How to Do the Hanging Straight Leg Raise
Follow these steps to perform the Hanging Straight Leg Raise with correct form:
- 1Hang from a pull-up bar with your arms fully extended and your palms facing away from you.
- 2Engage your core and lift your legs up in front of you, keeping them straight.
- 3Continue lifting until your legs are parallel to the ground or as high as you can comfortably go.
- 4Pause for a moment at the top, then slowly lower your legs back down to the starting position.
- 5Repeat for the desired number of repetitions.
Hanging Straight Leg Raise Muscles Worked
Primary
Secondary
Exercise Details
- Equipment
- body weight
- Body Part
- waist
- Category
- Main
Related Exercises
Frequently Asked Questions
What muscles does the Hanging Straight Leg Raise work?
The Hanging Straight Leg Raise primarily targets your Abs. Secondary muscles worked include Hip Flexors. This makes it an effective exercise for developing your waist.

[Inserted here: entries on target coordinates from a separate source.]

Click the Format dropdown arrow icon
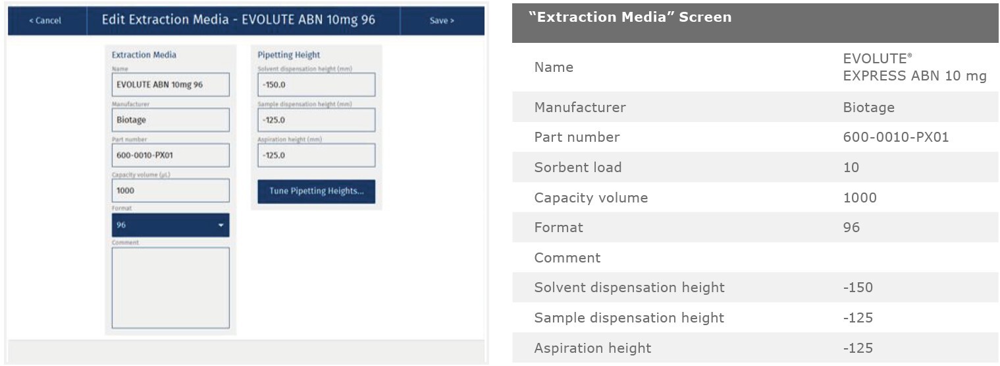 click(221, 226)
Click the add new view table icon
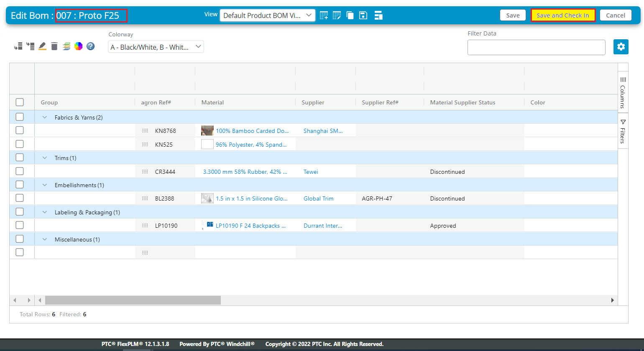 click(x=324, y=15)
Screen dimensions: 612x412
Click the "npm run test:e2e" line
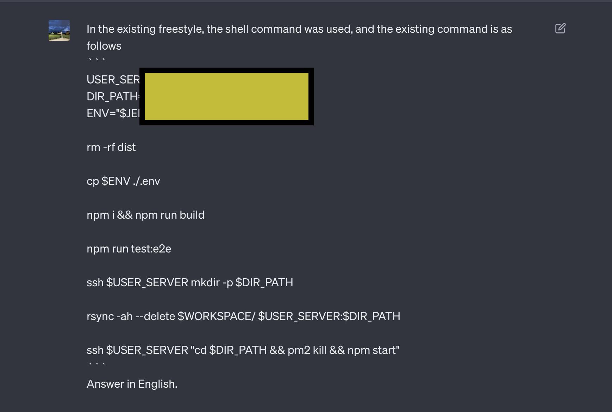(x=129, y=249)
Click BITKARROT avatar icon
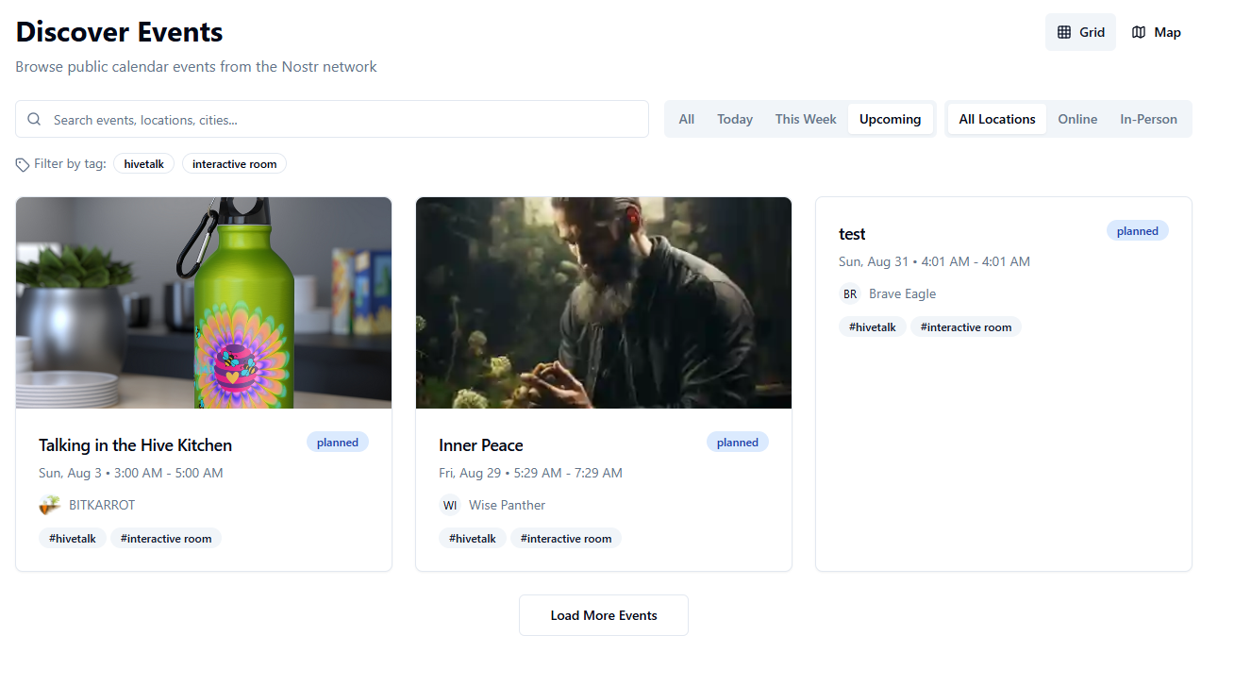1251x686 pixels. click(50, 505)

Do I need equipment for the Hanging Straight Leg Raise?
No. The Hanging Straight Leg Raise is a bodyweight exercise that requires no equipment. You can perform it anywhere with enough space.
How do I perform the Hanging Straight Leg Raise with proper form?

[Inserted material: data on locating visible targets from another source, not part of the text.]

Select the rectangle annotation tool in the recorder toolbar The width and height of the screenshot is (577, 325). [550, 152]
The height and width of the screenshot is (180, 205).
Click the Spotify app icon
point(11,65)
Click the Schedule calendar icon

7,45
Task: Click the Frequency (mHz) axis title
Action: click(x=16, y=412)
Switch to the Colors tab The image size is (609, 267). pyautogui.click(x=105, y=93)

Start by hang from a pull-up bar with your arms fully extended and your palms facing away from you.. Engage your core and lift your legs up in front of you, keeping them straight. Continue lifting until your legs are parallel to the ground or as high as you can comfortably go. Focus on controlled movement throughout the entire range of motion. See the full step-by-step instructions above for complete form guidance.